Youri Rytkhèou, L’étrangère aux yeux bleus

« Je ne veux pas renouveler l’exploit scientifique de Margaret Mead. Je veux la dépasser et m’assimiler au peuple que j’étudie, chose qu’elle n’a pas réussi à faire. J’irai assurément plus loin qu’elle, je décrirai la vie d’un peuple primitif de l’intérieur et non du dehors. »

Anna Odintsova, jeune ethnographe arrivant de Leningrad, débarque en 1947 à Ouelen, à l’extrême est de la Russie, pour y étudier le peuple tchouktche.
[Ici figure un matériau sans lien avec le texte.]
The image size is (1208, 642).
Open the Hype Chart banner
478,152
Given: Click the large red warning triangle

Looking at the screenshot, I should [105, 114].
Ces nomades, cousins de ceux qui vivaient en Alaska, juste de l’autre côté du détroit de Behring, suivaient leurs troupeaux de rennes de places en places, dressant leur campement là où la nourriture était suffisante, et vivaient du commerces de peaux. A peine arrivée, Anna rencontre un jeune Tchouktche, Tanat. Ils se plaisent, et Anna persuade Tanat de se marier. Elle va ainsi pouvoir s’intégrer à la famille du jeune homme et vivre comme une vraie Tchouktche, tout en notant ses observations pour une future thèse.
Mais la collectivisation est en marche, et les éleveurs de rennes, considérés comme de dangereux capitalistes, sont sommés de remettre leur troupeaux aux autorités. Rinto, le père de Tanat décide d’emmener ses rennes et sa famille passer l’hiver dans une région éloignée pour échapper à cette réforme décidée par l’état stalinien.

« Le propre de l’homme est de regarder d’abord devant lui, dit Rinto. Il n’a guère besoin du passé avec autant de détails. Les choses qui comptent restent gravées quoi qu’il arrive, et le reste se dissout dans le temps qui passe. »
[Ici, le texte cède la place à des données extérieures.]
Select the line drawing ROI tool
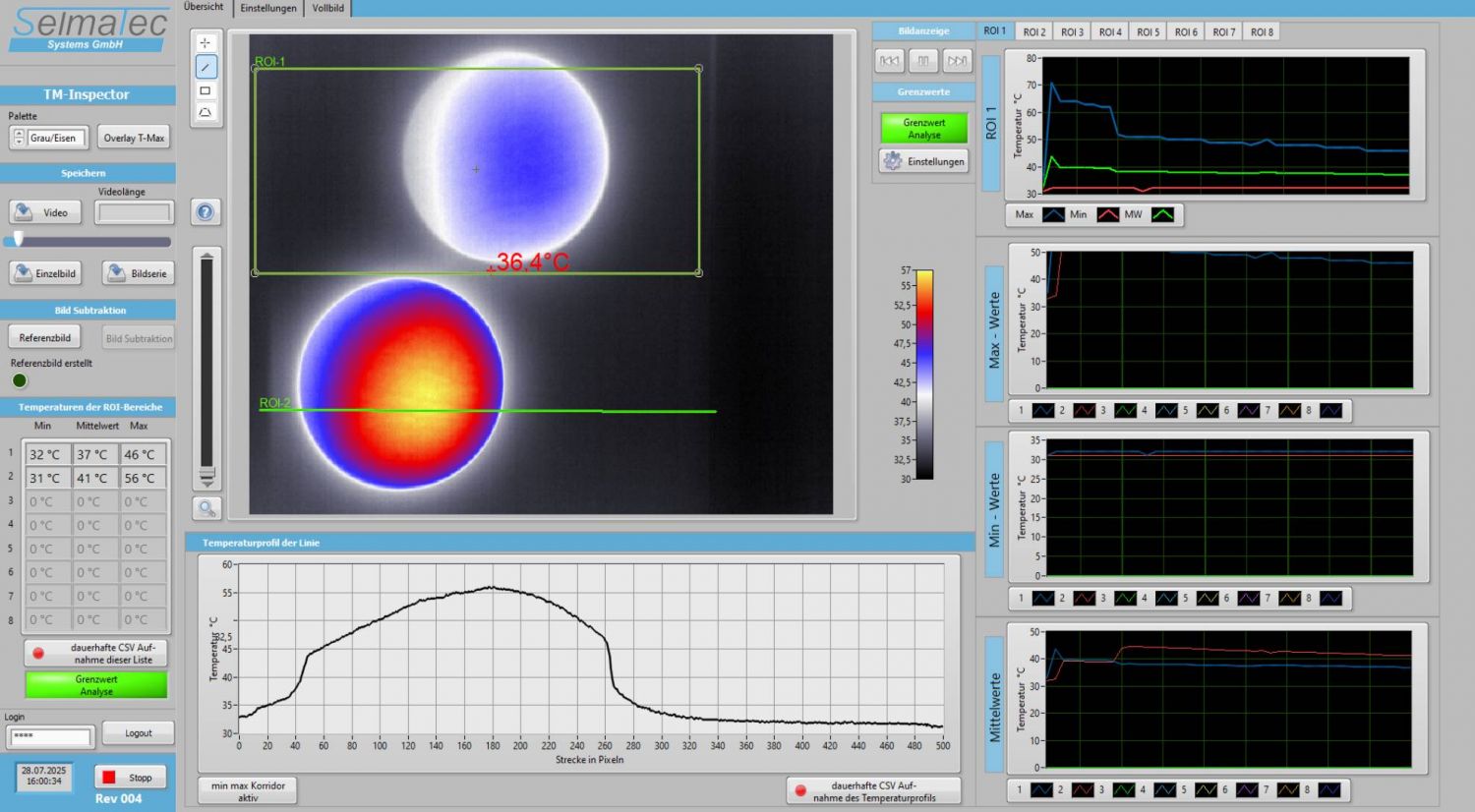1475x812 pixels. click(x=206, y=67)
Ce roman présente un mélange, parfois un peu déconcertant mais dans l’ensemble plutôt réussi, d’observations de coutumes maintenant disparues, de drame familial et de suspense puisqu’on se demande si la famille de Rinto va réussir à échapper à la collectivisation. Le vocabulaire propre aux Tchouktches, introduit en assez grand nombre par l’auteur, lui-même né en 1930 et issu de cette minorité, ne gêne pas à la compréhension, et renforce même le dépaysement. Les coutumes maritales, comme les préparations culinaires, les techniques artisanales ou les cultes chamaniques, sont abondamment décrits, et c’est à la fois passionnant et touchant, sachant que ce peuple est aujourd’hui disparu. L’histoire d’amour, ou de ce qui en tient lieu, entre Anna et Tanat, n’est pas le plus important, mais elle subit plusieurs revers et évolutions qui ne manquent pas d’intérêt. Le plus triste est la fin annoncée d’un peuple, dépossédé par les appétits insensés des Bolchéviks.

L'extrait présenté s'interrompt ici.